When Hurricane Mitch hit Honduras around twenty years ago, there was severe flooding which changed the course of the several hundred feet wide Choluteca River. The Choluteca Bridge, which had taken over two years to build and was one of the largest in Latin America, had only just been opened. As the picture shows, it became the bridge with no river, spanning dry land, while the river ran in its new course alongside of it.
When the Welsh Revival had come and gone, there remained a small village chapel, which had carved the times of its services in the stonework above its entrance.
“We meet every Sunday at 11.00am and 6.30pm”
If you went through the entrance however, you would not find a vibrant gathering of God’s people; instead, you would be confronted by heaps of coal. The chapel had been converted into a coal store. The river of God had moved, but the building remained.
Most of us will probably be familiar with buildings which were once used as churches but which have now become warehouses, strip clubs or upmarket homes. A number of the original buildings were founded hundreds of years ago, but some only housed churches a generation or two past. There is nothing much that we can do about such things. A building usually has a purpose, and when that purpose is finished, the building can and should be sold on or demolished.
There are however two situations that are more difficult to come to terms with. One is when the purpose is finished, and the building is maintained as if it has not. The other is when there has been a move of God which resulted in organisational structures, methods and particular ways of doing things, which are maintained when God has stopped working.

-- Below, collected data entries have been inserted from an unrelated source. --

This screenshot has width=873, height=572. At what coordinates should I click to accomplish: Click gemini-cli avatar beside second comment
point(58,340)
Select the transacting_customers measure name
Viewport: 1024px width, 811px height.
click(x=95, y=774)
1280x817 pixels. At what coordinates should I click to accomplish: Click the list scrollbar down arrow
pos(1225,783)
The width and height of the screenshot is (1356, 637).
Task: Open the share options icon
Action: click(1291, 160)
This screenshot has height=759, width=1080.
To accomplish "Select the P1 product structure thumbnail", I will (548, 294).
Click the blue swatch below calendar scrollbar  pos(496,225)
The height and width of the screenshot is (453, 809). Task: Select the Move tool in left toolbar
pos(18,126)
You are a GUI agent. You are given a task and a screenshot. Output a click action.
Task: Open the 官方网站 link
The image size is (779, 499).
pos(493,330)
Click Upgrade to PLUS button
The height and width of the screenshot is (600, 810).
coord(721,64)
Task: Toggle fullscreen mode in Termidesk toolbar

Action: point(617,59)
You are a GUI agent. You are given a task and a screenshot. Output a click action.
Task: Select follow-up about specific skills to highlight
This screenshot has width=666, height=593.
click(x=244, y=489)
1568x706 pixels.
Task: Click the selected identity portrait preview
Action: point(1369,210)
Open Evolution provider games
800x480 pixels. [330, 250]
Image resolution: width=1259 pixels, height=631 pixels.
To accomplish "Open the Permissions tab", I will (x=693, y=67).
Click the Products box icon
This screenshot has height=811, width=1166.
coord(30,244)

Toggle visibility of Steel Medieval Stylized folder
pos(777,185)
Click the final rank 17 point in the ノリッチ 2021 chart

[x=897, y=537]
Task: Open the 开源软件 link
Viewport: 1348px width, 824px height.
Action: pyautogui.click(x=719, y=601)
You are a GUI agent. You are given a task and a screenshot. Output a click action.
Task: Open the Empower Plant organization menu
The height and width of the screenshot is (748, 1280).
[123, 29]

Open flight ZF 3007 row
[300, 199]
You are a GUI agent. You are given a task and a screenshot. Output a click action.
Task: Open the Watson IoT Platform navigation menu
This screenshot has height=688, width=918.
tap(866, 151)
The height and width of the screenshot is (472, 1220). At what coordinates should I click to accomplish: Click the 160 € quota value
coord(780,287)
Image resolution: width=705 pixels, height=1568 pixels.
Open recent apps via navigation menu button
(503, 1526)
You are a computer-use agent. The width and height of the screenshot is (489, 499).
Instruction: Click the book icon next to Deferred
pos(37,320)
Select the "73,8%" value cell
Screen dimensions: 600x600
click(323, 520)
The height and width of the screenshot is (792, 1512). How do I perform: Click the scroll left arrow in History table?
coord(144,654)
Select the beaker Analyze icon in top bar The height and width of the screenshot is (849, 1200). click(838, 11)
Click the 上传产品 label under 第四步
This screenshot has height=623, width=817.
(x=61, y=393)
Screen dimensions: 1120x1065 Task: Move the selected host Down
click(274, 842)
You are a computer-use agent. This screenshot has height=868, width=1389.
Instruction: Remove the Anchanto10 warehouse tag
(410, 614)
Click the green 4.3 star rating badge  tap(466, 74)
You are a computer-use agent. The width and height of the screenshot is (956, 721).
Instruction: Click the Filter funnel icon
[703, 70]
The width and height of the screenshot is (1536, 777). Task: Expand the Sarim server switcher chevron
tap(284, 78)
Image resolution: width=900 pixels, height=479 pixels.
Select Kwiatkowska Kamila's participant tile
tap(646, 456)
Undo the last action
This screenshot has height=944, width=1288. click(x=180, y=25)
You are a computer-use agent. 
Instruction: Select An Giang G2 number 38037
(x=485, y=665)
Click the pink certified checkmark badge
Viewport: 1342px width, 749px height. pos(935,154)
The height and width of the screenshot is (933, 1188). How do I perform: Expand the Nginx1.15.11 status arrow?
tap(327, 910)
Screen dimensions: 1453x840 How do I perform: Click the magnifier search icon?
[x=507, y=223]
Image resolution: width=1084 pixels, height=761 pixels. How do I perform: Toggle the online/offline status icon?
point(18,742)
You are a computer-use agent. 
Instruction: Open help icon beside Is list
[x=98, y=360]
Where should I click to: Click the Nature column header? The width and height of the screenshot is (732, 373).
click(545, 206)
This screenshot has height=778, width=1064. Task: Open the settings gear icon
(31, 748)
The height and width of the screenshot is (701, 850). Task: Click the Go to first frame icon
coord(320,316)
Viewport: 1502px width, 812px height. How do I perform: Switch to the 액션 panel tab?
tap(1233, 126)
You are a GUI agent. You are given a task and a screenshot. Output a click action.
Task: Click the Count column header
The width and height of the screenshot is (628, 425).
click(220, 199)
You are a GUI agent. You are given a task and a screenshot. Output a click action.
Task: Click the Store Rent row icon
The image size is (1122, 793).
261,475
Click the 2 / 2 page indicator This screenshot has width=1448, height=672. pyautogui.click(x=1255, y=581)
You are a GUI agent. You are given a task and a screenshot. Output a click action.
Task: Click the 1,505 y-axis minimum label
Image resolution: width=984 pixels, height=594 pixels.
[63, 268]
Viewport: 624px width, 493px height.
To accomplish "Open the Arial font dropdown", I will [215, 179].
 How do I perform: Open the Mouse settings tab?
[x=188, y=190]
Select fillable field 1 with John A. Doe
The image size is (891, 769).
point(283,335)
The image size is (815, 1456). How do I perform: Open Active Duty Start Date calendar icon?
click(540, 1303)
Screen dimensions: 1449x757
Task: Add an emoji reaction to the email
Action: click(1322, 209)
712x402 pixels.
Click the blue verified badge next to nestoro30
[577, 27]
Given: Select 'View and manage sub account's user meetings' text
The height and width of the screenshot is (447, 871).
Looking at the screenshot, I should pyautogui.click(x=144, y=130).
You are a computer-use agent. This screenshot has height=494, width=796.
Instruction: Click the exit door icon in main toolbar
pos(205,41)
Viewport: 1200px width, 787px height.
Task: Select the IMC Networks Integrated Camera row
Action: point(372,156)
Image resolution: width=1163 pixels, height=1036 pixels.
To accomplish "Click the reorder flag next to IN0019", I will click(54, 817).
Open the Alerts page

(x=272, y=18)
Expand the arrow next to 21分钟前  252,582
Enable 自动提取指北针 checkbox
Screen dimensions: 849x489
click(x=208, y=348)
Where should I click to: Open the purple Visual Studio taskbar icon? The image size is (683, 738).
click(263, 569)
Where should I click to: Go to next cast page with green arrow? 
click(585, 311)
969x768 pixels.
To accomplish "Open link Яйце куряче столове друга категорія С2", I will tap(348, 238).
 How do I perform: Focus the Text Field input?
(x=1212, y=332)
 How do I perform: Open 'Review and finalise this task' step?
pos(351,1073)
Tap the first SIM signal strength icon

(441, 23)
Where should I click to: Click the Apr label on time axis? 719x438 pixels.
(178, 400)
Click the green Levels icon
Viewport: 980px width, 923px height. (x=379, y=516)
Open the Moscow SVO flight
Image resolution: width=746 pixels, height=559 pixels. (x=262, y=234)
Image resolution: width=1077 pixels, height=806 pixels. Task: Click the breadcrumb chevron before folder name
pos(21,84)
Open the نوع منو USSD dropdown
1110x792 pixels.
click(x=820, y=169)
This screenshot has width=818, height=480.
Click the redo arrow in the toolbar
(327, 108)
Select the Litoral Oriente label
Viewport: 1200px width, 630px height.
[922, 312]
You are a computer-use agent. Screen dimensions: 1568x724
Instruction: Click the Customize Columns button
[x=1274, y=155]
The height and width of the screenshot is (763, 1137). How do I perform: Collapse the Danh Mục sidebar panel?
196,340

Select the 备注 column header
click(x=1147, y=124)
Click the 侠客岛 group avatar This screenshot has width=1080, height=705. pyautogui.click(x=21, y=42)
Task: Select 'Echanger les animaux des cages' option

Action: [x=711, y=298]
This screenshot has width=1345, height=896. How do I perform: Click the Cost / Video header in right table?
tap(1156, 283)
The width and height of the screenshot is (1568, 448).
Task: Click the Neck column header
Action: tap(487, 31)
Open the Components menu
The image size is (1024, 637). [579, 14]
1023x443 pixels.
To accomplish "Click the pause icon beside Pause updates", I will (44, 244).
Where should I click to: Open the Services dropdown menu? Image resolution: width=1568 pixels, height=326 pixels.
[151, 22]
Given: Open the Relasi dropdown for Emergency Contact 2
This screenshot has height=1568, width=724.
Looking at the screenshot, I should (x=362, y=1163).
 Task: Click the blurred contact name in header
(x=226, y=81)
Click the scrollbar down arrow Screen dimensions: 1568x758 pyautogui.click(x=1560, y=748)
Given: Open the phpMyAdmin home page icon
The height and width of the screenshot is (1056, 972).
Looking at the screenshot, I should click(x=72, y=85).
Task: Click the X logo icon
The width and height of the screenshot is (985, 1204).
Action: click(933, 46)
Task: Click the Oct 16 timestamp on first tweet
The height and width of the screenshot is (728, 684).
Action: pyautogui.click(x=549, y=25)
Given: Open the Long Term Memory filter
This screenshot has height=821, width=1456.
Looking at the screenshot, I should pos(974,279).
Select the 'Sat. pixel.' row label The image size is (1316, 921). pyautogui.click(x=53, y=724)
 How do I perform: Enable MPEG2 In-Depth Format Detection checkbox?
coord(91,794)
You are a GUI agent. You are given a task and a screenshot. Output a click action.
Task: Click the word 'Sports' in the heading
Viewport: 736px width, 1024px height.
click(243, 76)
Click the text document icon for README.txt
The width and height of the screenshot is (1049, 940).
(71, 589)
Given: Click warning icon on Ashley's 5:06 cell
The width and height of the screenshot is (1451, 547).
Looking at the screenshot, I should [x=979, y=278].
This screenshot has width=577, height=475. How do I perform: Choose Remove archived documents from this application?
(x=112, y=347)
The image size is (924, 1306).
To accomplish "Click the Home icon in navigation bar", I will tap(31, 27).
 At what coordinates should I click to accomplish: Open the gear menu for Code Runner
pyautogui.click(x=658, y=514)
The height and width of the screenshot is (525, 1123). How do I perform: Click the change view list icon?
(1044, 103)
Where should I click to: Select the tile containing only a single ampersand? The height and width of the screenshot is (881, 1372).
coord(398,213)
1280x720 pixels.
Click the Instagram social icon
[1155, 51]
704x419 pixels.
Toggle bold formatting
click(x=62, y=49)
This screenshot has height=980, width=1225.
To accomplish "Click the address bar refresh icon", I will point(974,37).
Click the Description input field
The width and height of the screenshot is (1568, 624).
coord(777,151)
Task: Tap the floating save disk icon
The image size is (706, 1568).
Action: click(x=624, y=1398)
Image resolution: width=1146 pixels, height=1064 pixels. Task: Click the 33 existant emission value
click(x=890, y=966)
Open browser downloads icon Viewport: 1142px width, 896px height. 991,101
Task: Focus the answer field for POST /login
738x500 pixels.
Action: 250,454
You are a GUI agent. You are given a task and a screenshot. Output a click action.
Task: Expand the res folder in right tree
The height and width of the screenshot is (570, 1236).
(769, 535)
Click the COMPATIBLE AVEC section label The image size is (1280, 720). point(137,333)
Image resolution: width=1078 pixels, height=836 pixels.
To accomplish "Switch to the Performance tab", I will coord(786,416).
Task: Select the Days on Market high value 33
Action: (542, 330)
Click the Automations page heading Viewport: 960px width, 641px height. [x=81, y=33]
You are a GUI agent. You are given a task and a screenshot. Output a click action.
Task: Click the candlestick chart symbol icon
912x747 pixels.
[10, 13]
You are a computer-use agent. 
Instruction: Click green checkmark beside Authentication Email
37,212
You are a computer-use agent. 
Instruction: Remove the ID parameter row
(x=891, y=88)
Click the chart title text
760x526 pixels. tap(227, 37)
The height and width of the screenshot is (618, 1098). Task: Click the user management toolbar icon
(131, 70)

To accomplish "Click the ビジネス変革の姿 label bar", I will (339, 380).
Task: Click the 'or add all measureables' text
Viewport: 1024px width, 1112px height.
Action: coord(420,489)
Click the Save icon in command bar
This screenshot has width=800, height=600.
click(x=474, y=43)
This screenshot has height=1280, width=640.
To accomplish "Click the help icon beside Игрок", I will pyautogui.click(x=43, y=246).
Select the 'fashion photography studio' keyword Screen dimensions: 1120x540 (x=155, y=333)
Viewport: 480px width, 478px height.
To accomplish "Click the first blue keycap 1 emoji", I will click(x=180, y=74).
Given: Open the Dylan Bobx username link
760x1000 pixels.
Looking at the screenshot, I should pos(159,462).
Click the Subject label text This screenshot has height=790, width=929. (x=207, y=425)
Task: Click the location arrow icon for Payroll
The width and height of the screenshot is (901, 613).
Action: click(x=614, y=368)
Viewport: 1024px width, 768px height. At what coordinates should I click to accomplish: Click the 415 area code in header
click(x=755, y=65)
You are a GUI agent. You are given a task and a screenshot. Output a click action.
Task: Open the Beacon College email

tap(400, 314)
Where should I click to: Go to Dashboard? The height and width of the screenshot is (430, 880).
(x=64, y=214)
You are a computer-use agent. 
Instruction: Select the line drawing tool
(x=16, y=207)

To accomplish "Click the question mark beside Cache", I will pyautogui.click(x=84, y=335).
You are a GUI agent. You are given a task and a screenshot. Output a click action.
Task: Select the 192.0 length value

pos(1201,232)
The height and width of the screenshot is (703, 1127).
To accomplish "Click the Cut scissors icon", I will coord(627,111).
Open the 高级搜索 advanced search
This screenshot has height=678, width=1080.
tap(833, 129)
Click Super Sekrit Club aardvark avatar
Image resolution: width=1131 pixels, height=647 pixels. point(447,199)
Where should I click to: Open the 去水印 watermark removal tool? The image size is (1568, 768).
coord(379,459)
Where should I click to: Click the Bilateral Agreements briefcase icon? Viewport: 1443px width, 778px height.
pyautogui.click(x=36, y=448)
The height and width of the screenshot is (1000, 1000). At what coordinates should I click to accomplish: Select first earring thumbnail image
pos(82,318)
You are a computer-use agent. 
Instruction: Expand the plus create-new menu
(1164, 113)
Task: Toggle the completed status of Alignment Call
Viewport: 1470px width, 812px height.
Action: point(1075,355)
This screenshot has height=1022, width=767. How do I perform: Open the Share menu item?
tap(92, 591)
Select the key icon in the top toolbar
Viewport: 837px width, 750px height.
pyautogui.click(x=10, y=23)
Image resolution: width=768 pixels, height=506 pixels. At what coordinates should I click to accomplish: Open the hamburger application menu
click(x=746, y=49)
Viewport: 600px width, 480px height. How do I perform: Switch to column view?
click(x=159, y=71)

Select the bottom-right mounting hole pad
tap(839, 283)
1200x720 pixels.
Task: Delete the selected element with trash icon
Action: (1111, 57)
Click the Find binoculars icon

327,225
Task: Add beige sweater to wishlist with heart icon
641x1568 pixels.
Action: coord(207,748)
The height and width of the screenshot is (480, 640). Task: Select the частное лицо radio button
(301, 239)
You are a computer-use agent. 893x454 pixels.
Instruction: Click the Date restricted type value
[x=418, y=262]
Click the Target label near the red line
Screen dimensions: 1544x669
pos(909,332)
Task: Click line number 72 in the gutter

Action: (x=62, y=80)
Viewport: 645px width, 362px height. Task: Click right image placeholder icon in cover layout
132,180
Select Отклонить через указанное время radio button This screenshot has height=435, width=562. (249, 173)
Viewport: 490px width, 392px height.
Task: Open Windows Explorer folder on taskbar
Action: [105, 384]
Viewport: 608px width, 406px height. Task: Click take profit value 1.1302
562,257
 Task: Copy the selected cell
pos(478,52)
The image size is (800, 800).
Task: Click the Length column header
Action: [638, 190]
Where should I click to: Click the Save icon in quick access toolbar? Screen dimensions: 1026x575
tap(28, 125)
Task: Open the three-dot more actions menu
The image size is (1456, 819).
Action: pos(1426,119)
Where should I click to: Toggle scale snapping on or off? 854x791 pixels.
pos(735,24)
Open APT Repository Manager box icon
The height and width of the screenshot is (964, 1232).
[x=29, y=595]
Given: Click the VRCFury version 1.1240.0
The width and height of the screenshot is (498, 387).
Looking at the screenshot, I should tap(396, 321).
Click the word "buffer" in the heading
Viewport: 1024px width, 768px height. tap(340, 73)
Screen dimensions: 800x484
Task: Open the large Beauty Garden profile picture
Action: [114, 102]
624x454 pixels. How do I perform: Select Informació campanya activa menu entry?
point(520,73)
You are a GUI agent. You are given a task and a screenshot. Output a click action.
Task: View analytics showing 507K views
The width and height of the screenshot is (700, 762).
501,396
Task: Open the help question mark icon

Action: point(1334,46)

In nature, when something dies the body takes a while to decompose. In churches, when they die (and churches do die) either buildings or organisations rarely disappear overnight just because there is no life left in them.
The sight of a bridge with no river and a Welsh chapel with no revival should both be salutary reminders to us. The fact that God moved in our midst yesterday is no guarantee that He still fills the buildings or structures that we retain today.